- Genre: Drama
- Based on: The Five of Me: The Autobiography of a Multiple Personality by Henry Hawksworth; Ted Schwarz;
- Teleplay by: Lawrence B. Marcus
- Directed by: Paul Wendkos
- Starring: David Birney; Dee Wallace; Mitchell Ryan; John McLiam; James Whitmore Jr.; Ben Piazza; Judith Chapman; Robert L. Gibson; Herb Armstrong;
- Music by: Fred Karlin
- Country of origin: United States
- Original language: English

Production
- Executive producers: John Newland; Alan Jay Factor;
- Producer: Jack Farren
- Cinematography: Jack Woolf
- Editor: Dann Cahn
- Running time: 104 minutes
- Production company: The Factor-Newland Production Corporation

Original release
- Network: CBS
- Release: May 12, 1981

= The Five of Me =

1981 American television film

The Five of Me is a 1981 American drama television film directed by Paul Wendkos and written by Lawrence B. Marcus. Based on the 1977 autobiography of the same name written by Henry Hawksworth with Ted Schwarz, the film chronicles the true story of Hawksworth's struggles with multiple personality disorder. David Birney stars as Hawksworth, with Dee Wallace, Mitchell Ryan, John McLiam, James Whitmore Jr., Ben Piazza, Judith Chapman, Robert L. Gibson, and Herb Armstrong co-starring. It aired on CBS on May 12, 1981.

==Cast==
- David Birney as Henry Hawksworth
- Dee Wallace as Ann
- Mitchell Ryan as Dr. Ralph B. Allison
- John McLiam as Henry's Father
- James Whitmore Jr. as Harry
- Ben Piazza as Neurologist
- Judith Chapman as Sally
- Wayne Woodson as Jail Guard
- Robert L. Gibson as Fred
- Herb Armstrong as Bowling Alley Manager

==Plot==
The story is about Henry Hawksworth, who is in a struggle with four other personalities within him. Henry is shown as a child being threatened by his unbalanced father. The father is threatening to castrate his son. Later Henry returns from South Korea and is a hero for saving a buddy. While he was there, Henry was imprisoned and had developed another personality to cope with things. This personality was Dana. Dana is a family man with conservative values. It is this personality that falls in love with a woman called Ann. Another personality is the violent and sociopathic Johnny. Then there is creative and childish Peter. There is also the protective and unemotional Phil. The Johnny personality commits a crime and goes to court where the multiple personalities of Henry come to light.

==Background==
The film is based on the true story of Henry Hawksworth, who had dissociative identity disorder. The book on which the film is inspired by, The Five of Me, was written by Hawksworth with Ted Schwarz.

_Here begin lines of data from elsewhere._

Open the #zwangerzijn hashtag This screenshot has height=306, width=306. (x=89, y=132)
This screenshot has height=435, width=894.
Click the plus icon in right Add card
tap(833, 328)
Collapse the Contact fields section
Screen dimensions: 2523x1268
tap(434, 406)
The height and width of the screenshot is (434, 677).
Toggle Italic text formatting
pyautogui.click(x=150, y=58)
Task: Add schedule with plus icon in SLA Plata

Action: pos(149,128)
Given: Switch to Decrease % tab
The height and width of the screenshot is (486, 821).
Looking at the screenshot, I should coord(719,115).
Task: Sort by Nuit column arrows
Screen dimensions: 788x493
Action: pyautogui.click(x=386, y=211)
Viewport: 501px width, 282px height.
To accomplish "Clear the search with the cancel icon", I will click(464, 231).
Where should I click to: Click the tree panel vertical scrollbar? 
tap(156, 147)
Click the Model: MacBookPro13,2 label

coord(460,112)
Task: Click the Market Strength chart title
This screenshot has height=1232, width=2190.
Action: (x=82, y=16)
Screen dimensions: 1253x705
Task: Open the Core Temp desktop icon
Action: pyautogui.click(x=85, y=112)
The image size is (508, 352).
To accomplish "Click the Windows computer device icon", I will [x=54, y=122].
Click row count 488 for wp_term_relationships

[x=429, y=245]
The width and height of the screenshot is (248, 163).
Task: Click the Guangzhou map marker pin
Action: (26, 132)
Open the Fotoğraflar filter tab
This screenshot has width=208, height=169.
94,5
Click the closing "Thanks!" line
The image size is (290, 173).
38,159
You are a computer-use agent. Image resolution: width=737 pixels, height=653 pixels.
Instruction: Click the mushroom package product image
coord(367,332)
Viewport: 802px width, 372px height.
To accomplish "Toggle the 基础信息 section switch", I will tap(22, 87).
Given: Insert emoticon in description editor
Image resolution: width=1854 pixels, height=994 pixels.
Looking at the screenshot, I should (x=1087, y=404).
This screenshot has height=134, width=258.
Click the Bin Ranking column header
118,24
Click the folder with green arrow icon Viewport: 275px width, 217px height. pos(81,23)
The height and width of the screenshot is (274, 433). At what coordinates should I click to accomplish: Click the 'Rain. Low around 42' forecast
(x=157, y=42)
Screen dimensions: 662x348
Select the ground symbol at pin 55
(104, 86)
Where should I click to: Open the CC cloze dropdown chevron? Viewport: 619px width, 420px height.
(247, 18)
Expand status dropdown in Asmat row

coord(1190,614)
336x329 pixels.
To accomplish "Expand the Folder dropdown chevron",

During the filming of this production, an accident occurred on February 21, 1981. Camera assistant Jack Tandberg was killed on the set when he was struck by a driverless stunt car. This is also mentioned in Stuntwomen: The Untold Hollywood Story by Mollie Gregory, which suggests a lack of industry standards may have led to Tandberg's death.